Warum nicht? Einer, der schon alleine wohnt, sagt, weil das Heer seine Miete bezahle.
Zwei sagen, sie werden sich gleich fix anmelden. Einer strebt nach der Grundausbildung einen Bürojob für die paar Monate in einer Wiener Kaserne an, der andere will zu den Jägern. Ein anderer aus der Gruppe will "sicher keine Kranken transportieren, und als Zivi darf man 15 Jahre lang keinen Waffenschein machen". Wieder einer will vor allem seinen Körper trainieren und hat noch keinen Plan nach der Lehre, die im Mai beendet sein sollte.

Es wird heller, die Morgenkälte bleibt. Ein paar weitere Burschen trudeln zur Stellung ein.
A. ist darunter. Er will Zivildienst machen. Gleich heute wird er das Antragsformular abgeben. Eigentlich plant er ein "freiwilliges Umweltjahr". Das dauert zehn Monate, gilt als Zivildienstersatz und bringt sogar ein paar ECTS-Punkte für das spätere Studium an der Uni für Bodenkultur. Alle haben die am Vortag ausgefassten T-Shirts mit dem Aufdruck "Schutz und Hilfe", Plastikschlapfen und eine Art kurze plastikartige Trainingshose im Rucksack. Diese Kleidung muss später, während der Stellung, drinnen getragen werden.

Das Heer wird beliebter

Mehr als die Hälfte aller für tauglich befundenen jungen Männer entscheidet sich derzeit für den Präsenzdienst. Seit circa vier Jahren gewinnt das Heer wieder an Beliebtheit. Steckt dahinter ein Retro-Gesellschaftsbild vom starken Mann mit der Waffe? Nein, sagt Philipp Ikrath vom Institut für Jugendkulturforschung. Verantwortlich für die steigende Beliebtheit des Heeres seien der steigende Wunsch nach Sicherheit und Berechenbarkeit in einer als unsicher empfundenen Welt.

* [Aufgaben]:
- A) Gib bitte aus dem Text über Heer und Zivildienst den Teil wieder, der mit den Worten "A. ist darunter." beginnt und mit "drinnen getragen werden." endet, und ersetze darin "Antragsformular" durch "Anmeldeformular".
- B) Welche Kleidungsstücke haben laut dem Text über Heer und Zivildienst alle im Rucksack? Zähle sie auf.
- C) Schreibe den Text über Heer und Zivildienst im Anschluss an seinen letzten Satz weiter.
Das Material stammt aus einer anderen Quelle als der Text.

* [Bereitgestelltes Material]:
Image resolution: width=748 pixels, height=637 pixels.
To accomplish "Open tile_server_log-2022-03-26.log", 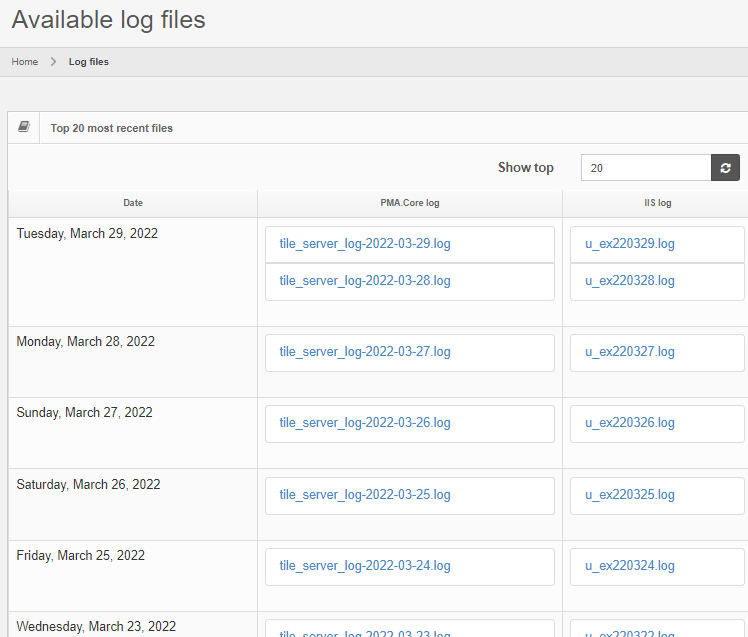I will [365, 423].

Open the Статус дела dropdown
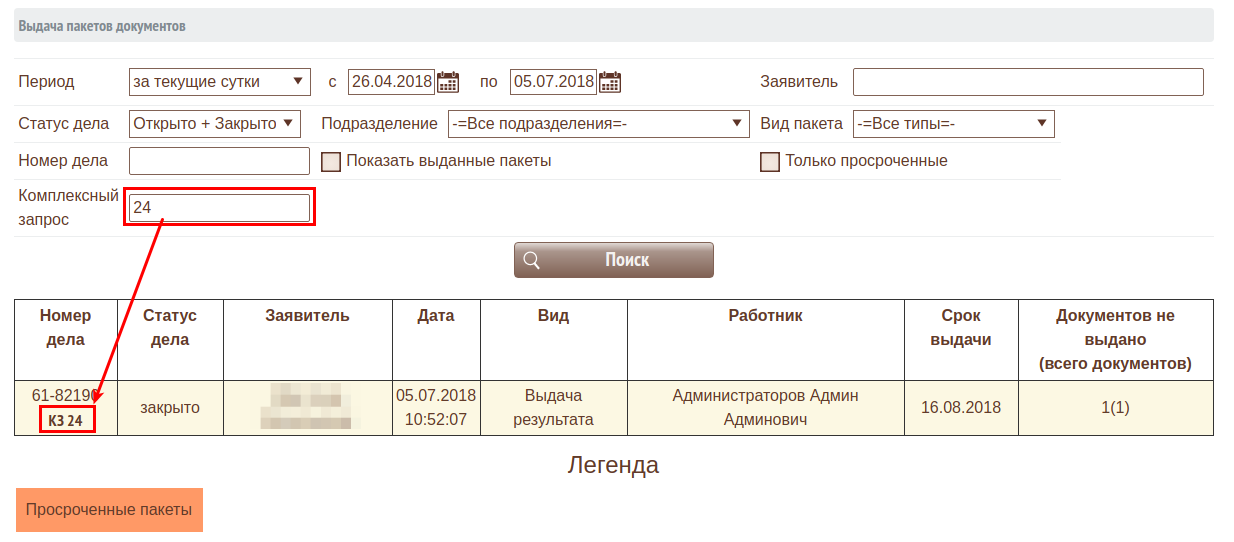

* [Antworten je Aufgabe]:
- A)
A. ist darunter. Er will Zivildienst machen. Gleich heute wird er das Anmeldeformular abgeben. Eigentlich plant er ein "freiwilliges Umweltjahr". Das dauert zehn Monate, gilt als Zivildienstersatz und bringt sogar ein paar ECTS-Punkte für das spätere Studium an der Uni für Bodenkultur. Alle haben die am Vortag ausgefassten T-Shirts mit dem Aufdruck "Schutz und Hilfe", Plastikschlapfen und eine Art kurze plastikartige Trainingshose im Rucksack. Diese Kleidung muss später, während der Stellung, drinnen getragen werden.

- B)
- T-Shirts mit dem Aufdruck "Schutz und Hilfe"
- Plastikschlapfen
- eine Art kurze plastikartige Trainingshose

- C)
Ansonsten sieht Ikrath die Entscheidung eher milieuspezifisch: Unter Gymnasiasten habe das Bundesheer einen schlechten Ruf. "Sie wollen etwas Sinnvolles tun, und viele Zivildiener-Jobs haben einen ganz konkreten Nutzen." In konservativeren Milieus hingegen gelte das Heer als sicherer Arbeitgeber. "Es heißt, es herrschen dort klare Strukturen und Disziplin."

Jeder Vierte untauglich

Zwei Probleme haben Zivildienstorganisationen und Bundesheer freilich gemeinsam: Wegen geburtenschwacher Jahrgänge gibt es immer weniger Rekruten, gleichzeitig eine steigende Zahl an Untauglichen. Rund jeder Vierte ist mittlerweile wegen körperlicher oder psychischer Beschwerden nicht tauglich. Vor zehn Jahren lag dieser Anteil bei 14 Prozent.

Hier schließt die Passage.